A longitudinal incision is made in the groin area to explore the femoral vein. A venotomy is performed to decompress the vein and allow passage of a Fogarty balloon catheter antegrade and retrograde in the vein to remove thrombus. Open access of the popliteal or tibial veins is sometimes needed to permit a more extensive thrombectomy and to facilitate pasage of the Fogarty balloons against the valves in the veins. A tourniquet can also be applied on the lower extremities with gradual compression to try to squeeze or “milk” thrombus out of the femoral venotomy.[19]

Transabdominal cavotomy and thrombectomy can also be performed. This approach permits better control of the cava above the thrombus and thus provides protection against PE, but it carries a higher morbidity.

Procedures that have been performed in an effort to decrease the rethrombosis rate include cross-pubic vein-to-vein reconstruction with polytetrafluoroethylene (PTFE) or the great saphenous vein (GSV) in conjunction with an arteriovenous fistula between the femoral artery and the GSV. These adjuvant procedures may be especially beneficial in cases that involve proximal iliofemoral vein constriction, damage, or external compression.
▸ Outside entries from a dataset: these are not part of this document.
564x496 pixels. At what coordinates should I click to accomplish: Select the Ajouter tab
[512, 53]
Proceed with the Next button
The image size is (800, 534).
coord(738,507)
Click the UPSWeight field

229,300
Surgical thrombectomy cannot open the small venules that are affected in venous gangrene and is therefore thought to be less effective than thrombolysis in clearance of acute thrombus.

For patients with acute compartment syndrome, a four-compartment fasciotomy and decompression are required to prevent muscle necrosis. Finally, if all efforts fail, an amputation is required. It is best to delay the procedure as long as possible so as to reduce edema, allow venous channels to recanalize, and allow necrotic tissue to demarcate.